Getting to stable lines that are useful will be difficult though, so expect to spend some time experimenting with the data. And once you have the lines, validate them: if you are lucky enough to already have old build time data, go back in time and see if your new SLIs would have spotted previously-known regressions. And if you don’t have this luxury, keep a close eye and see if the lines spot future regressions. (Shhht, maybe you could introduce one intentionally and see what happens? Will the lines pick it up? Will your developers even notice?)
Let’s conclude by looking at what an ideal world might look like. In such a world, you would like to catch build time regressions before they are checked in. You can imagine some kind of PR merge validation check that measures the build time and blocks the merge if it is greater than what it used to be—unless the PR author justified the increase somehow (e.g. with a specially-tagged note in the PR description).

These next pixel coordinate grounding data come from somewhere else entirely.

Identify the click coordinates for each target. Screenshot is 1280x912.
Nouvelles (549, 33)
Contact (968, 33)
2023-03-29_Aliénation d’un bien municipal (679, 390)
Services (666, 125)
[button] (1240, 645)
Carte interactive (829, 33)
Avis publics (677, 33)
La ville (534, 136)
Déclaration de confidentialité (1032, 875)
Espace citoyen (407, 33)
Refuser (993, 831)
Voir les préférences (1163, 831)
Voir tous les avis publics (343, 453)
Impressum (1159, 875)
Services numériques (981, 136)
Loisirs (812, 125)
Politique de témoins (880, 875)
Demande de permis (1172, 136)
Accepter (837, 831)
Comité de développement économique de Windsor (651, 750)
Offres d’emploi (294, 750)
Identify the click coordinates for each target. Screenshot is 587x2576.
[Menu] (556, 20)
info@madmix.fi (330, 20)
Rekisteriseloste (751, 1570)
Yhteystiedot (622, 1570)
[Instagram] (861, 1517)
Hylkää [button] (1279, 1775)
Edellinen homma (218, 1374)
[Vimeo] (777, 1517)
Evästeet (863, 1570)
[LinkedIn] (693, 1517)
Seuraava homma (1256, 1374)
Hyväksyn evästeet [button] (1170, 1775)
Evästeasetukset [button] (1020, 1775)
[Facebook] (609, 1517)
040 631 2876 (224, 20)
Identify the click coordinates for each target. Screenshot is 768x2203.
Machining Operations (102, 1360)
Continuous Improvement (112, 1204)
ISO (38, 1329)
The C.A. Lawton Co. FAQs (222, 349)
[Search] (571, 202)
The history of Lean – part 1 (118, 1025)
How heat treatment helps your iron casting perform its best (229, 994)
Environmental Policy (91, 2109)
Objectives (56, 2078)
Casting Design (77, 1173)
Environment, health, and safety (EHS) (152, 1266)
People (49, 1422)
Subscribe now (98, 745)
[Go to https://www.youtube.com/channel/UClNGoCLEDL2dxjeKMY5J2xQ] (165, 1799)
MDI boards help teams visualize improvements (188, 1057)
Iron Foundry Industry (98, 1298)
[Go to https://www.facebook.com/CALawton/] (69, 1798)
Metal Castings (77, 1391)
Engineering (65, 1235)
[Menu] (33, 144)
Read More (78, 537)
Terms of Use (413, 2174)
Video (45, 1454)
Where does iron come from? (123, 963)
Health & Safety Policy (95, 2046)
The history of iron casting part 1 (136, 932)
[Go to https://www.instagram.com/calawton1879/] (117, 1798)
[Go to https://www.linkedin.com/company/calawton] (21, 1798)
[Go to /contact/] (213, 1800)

Unfortunately, this can be very hard to achieve because build times are not super-deterministic. Running build time diagnostics on a PR basis may be too costly resource-wise as you might need to run the same build multiple times to get stable measurements. Or you might need dedicated machines for these builds to avoid neighbor interference, and special-cased hardware is expensive and a pain to maintain. But it is doable.
The trickier problem here is that the kinds of validation you would do in CI will represent one build behavior only: a clean build of the whole project, on one kind of hardware, and on one configuration. And while ensuring this specific combination remains fast is great, it does not represent what your developers are experiencing “on the field”. And that’s what matters.
So, at the end of the day, there is no escape in collecting data from interactive builds and measuring how they do.
Phew. That was much longer than anticipated but we finally reach the end.
In this post, I have covered metrics to keep tabs on build times and explored how to go about defining a robust SLI that can help you maintain fast builds.
But don’t let this stop your imagination. Build times are just one component of the edit/build/test cycle. Test times (which you can also break down as interactive vs. CI) are something else that should be monitored and tracked. And even more subtle things should too! What about the time it takes to fetch new sources from the server? What about getting your IDE up-to-speed after you have updated your source tree?
Make sure to look at the end-to-end development cycle as if it was a product. Once you see it as a product, you can then define use cases (journeys?) through it and you can measure their value and their success.